Kalki apprehends the gang, exposes Paalapitta as an undercover police officer, and arrests Narsappa. Perumaallu ambushes and kills Narsappa, but Kalki shoots Perumaallu dead in return. In the aftermath, at the hospital where Kalki is being treated for his wounds, Asima reveals to Padma that Kalki himself executed Sekhar Babu and his friends when they attempted to molest Asima after she uncovered his crimes. Overhearing the conversation, Dutta connects the final pieces and discovers that Kalki was covertly deployed by the department to eliminate Narsappa and Perumaallu, and he was the one who incited Perumaallu to kill Narsappa. When Kalki's mother arrives to see him, Dutta identifies her as Rani Ramachandramma, making Kalki the long-lost heir to the royal family of Kollapur.
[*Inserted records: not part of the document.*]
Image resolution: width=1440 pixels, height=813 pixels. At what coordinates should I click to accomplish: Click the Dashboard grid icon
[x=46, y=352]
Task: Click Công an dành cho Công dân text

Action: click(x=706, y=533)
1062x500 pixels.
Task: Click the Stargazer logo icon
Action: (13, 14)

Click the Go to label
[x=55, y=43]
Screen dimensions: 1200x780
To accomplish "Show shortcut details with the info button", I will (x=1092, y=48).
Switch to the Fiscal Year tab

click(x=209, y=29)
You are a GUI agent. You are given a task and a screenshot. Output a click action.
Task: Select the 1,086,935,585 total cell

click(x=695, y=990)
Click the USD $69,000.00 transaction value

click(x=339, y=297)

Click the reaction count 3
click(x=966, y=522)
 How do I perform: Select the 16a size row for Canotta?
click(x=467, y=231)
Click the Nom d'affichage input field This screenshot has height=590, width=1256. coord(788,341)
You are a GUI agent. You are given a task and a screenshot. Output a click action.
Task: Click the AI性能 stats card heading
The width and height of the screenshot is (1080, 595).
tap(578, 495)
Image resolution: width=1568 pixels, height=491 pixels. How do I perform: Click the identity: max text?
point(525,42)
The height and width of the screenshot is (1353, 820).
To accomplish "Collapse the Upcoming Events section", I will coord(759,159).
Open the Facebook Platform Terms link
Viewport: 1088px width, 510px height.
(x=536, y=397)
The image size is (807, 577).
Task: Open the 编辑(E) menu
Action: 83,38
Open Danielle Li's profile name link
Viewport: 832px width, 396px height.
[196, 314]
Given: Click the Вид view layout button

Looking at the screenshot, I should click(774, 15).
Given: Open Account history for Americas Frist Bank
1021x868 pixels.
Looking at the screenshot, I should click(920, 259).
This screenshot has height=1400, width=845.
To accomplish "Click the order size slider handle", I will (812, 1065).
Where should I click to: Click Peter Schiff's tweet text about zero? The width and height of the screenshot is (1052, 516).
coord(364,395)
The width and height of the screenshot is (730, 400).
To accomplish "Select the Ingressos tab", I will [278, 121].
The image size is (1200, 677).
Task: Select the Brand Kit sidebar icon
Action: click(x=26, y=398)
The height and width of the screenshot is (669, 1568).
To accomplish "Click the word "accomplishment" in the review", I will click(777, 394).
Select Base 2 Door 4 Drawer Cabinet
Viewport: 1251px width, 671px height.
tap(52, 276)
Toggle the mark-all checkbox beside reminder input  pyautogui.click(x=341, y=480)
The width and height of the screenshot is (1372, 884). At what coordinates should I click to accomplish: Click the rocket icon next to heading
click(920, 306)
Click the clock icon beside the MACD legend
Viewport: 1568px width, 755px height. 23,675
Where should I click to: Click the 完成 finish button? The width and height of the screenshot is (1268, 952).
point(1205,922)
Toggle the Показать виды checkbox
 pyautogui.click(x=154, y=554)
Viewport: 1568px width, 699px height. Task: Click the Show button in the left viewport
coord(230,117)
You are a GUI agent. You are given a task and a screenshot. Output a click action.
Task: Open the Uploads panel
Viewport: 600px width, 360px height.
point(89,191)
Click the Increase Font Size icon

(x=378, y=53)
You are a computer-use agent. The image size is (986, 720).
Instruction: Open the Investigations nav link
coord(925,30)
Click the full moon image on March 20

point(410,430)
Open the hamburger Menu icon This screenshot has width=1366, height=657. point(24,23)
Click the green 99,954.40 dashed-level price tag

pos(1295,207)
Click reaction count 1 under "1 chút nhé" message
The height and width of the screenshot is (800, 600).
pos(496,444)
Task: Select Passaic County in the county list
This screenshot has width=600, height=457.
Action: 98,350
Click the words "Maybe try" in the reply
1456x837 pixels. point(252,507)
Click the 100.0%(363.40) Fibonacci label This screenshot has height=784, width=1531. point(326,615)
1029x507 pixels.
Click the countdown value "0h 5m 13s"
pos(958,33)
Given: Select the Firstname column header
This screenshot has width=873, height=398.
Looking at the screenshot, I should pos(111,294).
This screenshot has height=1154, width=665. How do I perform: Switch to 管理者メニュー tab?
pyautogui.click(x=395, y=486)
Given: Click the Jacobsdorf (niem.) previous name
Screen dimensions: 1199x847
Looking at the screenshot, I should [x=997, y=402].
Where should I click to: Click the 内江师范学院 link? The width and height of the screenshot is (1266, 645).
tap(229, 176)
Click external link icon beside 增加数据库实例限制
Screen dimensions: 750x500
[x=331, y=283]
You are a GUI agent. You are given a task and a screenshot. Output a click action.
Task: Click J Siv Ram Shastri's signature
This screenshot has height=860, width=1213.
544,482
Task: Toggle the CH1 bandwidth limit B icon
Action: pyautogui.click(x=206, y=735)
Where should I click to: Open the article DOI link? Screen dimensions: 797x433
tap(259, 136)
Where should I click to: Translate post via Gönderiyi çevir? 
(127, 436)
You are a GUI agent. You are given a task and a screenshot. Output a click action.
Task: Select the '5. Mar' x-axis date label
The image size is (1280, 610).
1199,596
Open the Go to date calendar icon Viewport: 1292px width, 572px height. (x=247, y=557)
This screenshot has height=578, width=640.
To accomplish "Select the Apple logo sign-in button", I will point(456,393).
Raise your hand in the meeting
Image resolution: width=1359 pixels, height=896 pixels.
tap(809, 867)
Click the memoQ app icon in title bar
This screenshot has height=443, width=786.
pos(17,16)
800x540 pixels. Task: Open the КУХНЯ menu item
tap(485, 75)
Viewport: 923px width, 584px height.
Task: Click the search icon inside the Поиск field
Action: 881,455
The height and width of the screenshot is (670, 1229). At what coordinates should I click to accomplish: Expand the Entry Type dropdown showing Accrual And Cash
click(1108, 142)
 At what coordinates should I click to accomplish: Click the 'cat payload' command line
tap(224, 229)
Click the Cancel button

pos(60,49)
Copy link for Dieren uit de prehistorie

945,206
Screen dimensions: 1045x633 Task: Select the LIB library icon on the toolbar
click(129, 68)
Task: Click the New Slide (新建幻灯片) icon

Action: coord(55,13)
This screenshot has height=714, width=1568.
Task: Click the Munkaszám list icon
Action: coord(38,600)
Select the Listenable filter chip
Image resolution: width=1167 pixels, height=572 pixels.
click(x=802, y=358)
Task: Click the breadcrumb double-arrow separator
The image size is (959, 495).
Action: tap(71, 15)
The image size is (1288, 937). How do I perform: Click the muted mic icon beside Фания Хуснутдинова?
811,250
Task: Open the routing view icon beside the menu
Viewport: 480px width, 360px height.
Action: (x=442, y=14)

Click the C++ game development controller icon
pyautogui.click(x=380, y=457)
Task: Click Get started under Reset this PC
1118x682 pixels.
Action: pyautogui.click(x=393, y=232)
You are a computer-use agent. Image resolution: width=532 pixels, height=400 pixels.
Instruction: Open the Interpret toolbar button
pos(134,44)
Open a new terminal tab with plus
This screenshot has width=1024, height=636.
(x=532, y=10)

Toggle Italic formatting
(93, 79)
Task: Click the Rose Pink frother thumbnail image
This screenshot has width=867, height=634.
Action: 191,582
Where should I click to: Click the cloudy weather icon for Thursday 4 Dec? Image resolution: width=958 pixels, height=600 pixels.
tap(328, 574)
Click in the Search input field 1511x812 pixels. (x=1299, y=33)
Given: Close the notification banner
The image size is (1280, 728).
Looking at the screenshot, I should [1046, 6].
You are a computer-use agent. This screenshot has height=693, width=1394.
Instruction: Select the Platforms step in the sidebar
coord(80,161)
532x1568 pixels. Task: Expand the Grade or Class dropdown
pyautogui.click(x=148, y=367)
As Kalki departs Kollapur alongside his mother and Padma, Dutta makes sense of Sambasivudu's final words.

== Production ==
After the success of Awe (2018), Rajasekhar expressed interest to act under the direction of Prasanth Varma. Prasanth decided to do a commercial film as his second venture because he did not want to be typecasted. The original story with twists was written by Saitej Desharaj in a web-series format, following which, Prasanth had to adapt the original story into a screenplay for the format of a feature film. This process took eight months to finish.

== Soundtrack ==
The soundtrack was composed by Shravan Bharadwaj.

| No. | Title | Singer(s) | Length |
|---|---|---|---|
| 1. | "Horn Pom Pom OK Please" | Lalitha Kavya | 3:33 |
| 2. | "Evaro Evaro" | Hemachandra, Shweta Mohan | 2:59 |

==Release==
Kalki opened to mixed reviews from the critics. The Times of India gave the film three out of five stars and stated that the film is "worth a watch" and although "the film isn't as suspenseful as they come, it still keeps things entertaining till the end". Sangeetha Devi Dundoo of The Hindu wrote "There's an element of surprise towards the end, but the journey towards it is tedious". Hemanth Kumar of Firstpost wrote "Although Kalki finds its mojo in bits and pieces, it tries hard to whip up emotion where there's none, and ends up as a big bore". 123Telugu wrote "On the whole, Kalki is an investigative thriller ".